## TASK TO CARRY OUT:
Copy out each line containing "Tips" from the entries below.

[Items from a dataset]
::::

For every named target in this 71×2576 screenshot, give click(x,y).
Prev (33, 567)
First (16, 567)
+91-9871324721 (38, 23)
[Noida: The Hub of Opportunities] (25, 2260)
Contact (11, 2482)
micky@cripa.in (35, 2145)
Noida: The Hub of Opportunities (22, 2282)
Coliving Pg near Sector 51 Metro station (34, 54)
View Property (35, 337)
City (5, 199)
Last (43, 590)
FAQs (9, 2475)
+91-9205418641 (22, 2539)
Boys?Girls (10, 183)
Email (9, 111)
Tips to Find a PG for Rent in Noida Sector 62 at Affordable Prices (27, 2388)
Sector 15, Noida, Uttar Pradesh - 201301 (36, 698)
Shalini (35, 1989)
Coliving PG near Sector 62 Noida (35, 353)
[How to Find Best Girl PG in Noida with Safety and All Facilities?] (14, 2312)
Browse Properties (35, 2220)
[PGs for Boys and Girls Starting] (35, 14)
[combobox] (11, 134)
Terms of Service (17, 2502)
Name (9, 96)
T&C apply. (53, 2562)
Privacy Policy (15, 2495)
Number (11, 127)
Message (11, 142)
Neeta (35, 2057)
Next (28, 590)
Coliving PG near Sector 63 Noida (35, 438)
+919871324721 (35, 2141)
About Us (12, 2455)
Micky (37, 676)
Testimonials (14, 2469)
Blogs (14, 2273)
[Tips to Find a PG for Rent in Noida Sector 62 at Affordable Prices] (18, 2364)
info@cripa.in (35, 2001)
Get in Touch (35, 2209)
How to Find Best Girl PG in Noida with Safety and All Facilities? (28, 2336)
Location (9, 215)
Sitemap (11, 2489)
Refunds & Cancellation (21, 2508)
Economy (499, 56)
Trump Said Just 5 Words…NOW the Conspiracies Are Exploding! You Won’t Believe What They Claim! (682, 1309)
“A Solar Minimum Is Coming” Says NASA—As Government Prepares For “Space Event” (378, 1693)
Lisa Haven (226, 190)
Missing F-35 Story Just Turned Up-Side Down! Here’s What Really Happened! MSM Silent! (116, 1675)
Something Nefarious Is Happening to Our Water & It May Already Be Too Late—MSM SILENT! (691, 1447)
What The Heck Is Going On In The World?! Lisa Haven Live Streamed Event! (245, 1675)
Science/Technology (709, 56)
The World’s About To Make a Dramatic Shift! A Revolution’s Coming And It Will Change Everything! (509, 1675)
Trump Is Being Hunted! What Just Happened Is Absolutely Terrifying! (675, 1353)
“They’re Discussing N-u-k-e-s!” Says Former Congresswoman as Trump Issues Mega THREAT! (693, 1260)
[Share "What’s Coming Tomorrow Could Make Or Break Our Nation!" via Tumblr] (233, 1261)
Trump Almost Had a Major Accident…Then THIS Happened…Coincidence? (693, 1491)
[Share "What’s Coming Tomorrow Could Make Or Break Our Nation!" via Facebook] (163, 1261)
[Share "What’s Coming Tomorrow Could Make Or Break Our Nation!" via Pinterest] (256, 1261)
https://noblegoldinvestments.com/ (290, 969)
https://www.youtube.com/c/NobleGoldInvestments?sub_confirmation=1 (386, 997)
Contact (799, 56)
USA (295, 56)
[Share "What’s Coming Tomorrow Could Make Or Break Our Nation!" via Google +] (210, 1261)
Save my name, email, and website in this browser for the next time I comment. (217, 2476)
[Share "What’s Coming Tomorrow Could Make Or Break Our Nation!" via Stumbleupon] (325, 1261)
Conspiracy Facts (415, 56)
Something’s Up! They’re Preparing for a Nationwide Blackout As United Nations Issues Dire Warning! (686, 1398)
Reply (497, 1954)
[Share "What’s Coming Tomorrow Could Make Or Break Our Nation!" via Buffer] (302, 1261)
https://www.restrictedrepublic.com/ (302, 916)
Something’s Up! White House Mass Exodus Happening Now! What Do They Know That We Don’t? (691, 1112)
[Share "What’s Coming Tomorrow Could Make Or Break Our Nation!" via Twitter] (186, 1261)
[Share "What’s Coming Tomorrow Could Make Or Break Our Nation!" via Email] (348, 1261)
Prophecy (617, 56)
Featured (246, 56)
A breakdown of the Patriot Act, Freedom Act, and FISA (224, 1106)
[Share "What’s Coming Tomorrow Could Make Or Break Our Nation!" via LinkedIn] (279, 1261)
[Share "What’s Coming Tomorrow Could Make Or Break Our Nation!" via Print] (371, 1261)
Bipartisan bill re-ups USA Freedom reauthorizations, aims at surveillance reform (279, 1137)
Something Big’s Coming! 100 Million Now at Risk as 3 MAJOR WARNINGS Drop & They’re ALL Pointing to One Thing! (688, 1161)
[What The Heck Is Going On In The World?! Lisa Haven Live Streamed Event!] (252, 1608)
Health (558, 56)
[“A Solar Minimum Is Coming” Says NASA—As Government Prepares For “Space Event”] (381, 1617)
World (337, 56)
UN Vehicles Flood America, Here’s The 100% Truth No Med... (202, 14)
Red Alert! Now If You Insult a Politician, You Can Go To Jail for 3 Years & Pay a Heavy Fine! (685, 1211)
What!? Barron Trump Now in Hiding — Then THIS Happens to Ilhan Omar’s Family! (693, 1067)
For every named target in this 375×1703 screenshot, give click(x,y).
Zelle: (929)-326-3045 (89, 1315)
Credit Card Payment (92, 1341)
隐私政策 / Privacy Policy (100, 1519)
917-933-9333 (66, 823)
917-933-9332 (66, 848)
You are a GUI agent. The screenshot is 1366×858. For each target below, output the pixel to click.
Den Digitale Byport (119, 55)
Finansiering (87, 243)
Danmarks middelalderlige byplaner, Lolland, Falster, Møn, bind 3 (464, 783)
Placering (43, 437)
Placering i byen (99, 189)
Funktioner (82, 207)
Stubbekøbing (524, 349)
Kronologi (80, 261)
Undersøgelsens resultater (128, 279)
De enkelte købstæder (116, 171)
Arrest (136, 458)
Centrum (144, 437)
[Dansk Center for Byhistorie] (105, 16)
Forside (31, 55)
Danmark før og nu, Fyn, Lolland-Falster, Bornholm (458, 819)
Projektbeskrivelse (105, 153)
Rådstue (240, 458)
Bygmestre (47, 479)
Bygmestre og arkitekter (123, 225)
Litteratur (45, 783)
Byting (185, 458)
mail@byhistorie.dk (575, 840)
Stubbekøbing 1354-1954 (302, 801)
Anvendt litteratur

::::

## SOLVED PROBLEM:
Tips to Find a PG for Rent in Noida Sector 62 at Affordable Prices (27, 2388)
[Tips to Find a PG for Rent in Noida Sector 62 at Affordable Prices] (18, 2364)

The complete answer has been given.